• SUPPLIED DATA:
Start of Block

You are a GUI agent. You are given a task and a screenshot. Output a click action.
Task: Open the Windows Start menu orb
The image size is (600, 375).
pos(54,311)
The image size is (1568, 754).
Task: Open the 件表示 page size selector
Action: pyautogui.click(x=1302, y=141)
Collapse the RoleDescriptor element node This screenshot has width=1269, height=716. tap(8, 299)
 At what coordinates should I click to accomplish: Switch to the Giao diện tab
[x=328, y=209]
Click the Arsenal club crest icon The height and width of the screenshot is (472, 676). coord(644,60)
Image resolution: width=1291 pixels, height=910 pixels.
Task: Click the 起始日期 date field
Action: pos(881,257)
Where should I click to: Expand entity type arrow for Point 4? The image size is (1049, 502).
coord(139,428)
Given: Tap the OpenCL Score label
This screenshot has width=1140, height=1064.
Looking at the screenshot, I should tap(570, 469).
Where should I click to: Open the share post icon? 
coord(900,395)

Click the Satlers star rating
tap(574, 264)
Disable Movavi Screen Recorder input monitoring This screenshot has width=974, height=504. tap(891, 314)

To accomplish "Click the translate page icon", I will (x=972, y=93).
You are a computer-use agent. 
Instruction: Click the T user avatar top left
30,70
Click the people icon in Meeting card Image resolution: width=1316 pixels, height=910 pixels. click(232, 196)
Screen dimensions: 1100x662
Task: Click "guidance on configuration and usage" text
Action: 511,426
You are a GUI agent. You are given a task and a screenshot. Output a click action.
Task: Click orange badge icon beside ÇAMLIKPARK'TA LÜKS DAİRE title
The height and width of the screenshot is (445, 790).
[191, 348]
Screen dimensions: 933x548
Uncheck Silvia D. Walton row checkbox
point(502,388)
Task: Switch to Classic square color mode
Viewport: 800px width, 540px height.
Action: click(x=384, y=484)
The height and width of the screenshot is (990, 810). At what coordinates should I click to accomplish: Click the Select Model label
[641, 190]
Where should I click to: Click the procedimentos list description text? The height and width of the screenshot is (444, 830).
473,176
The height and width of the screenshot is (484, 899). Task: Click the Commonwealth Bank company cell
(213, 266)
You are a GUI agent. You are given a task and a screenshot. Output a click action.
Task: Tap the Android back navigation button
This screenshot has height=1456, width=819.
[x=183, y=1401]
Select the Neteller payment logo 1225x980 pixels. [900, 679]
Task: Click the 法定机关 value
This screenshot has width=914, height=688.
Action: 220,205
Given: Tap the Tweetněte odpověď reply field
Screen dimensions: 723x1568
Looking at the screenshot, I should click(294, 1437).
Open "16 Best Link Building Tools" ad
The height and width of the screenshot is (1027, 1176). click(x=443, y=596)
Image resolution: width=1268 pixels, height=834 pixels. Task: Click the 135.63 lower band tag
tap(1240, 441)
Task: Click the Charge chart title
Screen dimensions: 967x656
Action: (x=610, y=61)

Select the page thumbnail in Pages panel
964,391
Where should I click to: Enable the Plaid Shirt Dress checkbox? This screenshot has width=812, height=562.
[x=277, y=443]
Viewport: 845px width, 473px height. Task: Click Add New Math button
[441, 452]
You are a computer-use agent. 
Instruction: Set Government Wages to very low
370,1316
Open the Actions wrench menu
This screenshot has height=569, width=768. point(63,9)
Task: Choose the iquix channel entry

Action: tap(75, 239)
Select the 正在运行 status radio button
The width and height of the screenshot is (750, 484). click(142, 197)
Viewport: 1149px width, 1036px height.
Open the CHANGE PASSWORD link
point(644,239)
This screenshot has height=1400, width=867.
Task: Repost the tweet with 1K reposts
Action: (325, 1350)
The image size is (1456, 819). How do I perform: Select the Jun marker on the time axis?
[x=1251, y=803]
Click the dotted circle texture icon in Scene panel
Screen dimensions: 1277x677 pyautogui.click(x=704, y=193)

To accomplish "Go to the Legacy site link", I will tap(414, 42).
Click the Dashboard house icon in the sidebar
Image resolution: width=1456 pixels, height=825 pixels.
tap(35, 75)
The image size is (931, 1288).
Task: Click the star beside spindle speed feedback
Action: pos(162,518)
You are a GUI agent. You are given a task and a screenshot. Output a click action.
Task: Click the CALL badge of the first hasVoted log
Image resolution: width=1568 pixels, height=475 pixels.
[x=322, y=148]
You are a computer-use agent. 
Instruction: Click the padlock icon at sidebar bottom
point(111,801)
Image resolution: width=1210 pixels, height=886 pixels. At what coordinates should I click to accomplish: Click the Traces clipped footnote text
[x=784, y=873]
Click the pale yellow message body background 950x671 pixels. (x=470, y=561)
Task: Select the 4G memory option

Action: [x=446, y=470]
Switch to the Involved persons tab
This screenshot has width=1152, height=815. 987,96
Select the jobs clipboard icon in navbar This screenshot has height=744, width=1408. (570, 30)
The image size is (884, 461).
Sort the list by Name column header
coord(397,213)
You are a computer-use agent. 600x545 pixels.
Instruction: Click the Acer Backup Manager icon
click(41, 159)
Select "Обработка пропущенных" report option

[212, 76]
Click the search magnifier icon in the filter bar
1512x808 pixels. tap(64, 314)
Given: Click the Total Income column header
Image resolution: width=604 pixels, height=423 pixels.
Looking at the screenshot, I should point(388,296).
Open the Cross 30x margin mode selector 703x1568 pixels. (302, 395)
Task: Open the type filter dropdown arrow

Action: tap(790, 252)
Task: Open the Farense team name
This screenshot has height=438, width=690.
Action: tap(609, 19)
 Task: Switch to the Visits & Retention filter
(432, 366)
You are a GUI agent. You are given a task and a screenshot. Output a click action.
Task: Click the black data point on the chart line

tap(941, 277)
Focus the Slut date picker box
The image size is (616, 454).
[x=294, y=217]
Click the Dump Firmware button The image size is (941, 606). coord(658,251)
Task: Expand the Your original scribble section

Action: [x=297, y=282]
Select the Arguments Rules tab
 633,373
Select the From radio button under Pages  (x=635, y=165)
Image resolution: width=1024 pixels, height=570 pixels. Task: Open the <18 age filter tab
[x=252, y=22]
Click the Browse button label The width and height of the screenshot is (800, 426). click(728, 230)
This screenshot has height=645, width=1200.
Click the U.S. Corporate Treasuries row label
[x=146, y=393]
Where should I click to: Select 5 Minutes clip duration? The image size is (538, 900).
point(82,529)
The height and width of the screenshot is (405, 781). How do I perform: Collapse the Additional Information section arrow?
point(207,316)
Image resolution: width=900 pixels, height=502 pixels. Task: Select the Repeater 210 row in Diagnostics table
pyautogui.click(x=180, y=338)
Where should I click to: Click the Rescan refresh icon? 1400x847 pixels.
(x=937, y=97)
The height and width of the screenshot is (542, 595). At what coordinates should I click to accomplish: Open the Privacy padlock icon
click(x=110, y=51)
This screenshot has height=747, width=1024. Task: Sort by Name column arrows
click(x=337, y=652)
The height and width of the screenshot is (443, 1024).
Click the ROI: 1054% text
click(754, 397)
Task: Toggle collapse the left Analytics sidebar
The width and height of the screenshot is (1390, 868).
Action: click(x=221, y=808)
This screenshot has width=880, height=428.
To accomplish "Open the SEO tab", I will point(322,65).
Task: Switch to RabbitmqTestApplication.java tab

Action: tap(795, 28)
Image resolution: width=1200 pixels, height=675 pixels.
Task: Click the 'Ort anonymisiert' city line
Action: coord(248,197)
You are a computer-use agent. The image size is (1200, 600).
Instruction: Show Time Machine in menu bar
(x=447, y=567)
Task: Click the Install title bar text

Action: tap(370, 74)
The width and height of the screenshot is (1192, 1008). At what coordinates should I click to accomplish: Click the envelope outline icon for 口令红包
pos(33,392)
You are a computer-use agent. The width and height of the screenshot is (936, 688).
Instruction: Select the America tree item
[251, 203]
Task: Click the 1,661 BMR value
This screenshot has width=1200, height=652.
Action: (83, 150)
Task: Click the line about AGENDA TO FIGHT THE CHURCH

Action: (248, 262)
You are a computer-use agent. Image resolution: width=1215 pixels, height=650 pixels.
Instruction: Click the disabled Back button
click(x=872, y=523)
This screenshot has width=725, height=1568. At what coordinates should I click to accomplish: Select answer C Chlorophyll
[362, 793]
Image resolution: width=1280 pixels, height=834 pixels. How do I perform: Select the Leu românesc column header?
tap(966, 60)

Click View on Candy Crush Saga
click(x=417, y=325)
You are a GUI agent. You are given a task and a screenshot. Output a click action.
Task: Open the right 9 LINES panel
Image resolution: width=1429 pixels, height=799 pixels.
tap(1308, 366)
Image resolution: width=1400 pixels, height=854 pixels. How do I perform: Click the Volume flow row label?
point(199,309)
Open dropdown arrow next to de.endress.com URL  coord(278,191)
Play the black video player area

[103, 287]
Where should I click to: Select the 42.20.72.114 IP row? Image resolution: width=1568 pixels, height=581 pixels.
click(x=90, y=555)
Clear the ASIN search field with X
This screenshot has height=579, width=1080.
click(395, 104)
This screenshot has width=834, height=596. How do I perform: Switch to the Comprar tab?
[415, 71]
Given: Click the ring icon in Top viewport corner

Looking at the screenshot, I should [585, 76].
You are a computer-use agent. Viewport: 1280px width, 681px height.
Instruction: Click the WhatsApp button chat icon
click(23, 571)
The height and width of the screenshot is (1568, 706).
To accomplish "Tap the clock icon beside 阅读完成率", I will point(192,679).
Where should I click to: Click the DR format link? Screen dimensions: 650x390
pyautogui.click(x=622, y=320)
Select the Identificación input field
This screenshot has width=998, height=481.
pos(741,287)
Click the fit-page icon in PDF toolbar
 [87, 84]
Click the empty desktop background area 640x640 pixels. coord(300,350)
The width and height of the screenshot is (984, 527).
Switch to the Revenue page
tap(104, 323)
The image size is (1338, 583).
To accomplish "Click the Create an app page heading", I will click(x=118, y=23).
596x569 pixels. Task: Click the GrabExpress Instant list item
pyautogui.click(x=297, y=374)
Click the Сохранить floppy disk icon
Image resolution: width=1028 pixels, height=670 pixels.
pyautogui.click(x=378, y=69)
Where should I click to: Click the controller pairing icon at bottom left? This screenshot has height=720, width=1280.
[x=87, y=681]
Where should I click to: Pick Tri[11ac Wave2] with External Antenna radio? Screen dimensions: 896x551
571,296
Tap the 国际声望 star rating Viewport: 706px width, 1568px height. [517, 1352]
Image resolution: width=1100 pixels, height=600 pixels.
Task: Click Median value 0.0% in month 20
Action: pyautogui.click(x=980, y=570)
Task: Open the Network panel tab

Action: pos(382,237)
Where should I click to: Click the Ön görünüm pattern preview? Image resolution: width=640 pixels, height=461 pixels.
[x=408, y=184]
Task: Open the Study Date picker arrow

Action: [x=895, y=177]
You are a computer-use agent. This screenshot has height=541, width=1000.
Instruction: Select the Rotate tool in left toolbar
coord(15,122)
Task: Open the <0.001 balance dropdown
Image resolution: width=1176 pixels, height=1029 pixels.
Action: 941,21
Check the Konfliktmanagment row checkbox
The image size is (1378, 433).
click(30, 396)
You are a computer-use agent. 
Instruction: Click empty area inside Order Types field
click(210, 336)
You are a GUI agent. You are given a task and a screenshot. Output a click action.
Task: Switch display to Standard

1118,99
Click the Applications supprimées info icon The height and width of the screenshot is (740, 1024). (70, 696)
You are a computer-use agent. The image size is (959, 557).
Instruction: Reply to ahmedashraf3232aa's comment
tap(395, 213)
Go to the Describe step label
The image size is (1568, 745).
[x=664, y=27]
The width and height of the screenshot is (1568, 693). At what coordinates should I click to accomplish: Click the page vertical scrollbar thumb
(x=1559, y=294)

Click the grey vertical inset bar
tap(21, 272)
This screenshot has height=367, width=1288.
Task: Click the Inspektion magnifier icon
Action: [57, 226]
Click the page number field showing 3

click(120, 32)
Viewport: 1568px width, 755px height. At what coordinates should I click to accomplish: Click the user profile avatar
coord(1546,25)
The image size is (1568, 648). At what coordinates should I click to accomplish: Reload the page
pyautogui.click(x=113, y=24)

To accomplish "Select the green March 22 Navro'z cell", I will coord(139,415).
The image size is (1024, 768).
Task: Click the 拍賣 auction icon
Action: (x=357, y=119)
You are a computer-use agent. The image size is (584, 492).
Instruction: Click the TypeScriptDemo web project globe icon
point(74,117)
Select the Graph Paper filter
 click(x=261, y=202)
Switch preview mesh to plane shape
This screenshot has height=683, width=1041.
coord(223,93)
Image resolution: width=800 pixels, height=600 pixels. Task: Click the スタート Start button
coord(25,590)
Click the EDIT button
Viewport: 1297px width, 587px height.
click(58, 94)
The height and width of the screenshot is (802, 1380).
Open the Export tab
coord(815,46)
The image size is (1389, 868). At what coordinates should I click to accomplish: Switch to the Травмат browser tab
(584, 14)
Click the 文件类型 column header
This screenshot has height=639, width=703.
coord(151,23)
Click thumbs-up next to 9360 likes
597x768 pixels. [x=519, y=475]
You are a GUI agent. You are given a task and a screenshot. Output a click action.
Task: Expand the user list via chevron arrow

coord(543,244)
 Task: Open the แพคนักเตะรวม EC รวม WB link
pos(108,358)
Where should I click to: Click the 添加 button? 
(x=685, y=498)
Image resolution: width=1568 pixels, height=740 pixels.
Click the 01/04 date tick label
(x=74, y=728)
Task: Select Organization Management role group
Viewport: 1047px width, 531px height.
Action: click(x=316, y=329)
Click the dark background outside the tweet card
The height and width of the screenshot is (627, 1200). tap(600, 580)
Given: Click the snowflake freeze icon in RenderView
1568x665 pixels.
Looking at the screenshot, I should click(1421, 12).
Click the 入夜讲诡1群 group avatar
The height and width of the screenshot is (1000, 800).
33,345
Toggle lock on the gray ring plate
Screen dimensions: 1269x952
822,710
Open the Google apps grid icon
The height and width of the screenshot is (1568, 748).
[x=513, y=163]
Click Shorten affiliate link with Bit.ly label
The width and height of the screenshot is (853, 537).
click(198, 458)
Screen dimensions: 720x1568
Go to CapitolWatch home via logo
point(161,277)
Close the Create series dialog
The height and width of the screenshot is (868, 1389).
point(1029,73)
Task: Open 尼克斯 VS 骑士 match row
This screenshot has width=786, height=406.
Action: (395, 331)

End of Block

• WHAT TO WORK ON: Please tally the lines of the material that contain the word "computer", then give the total alone.

• ANSWER BOX: 12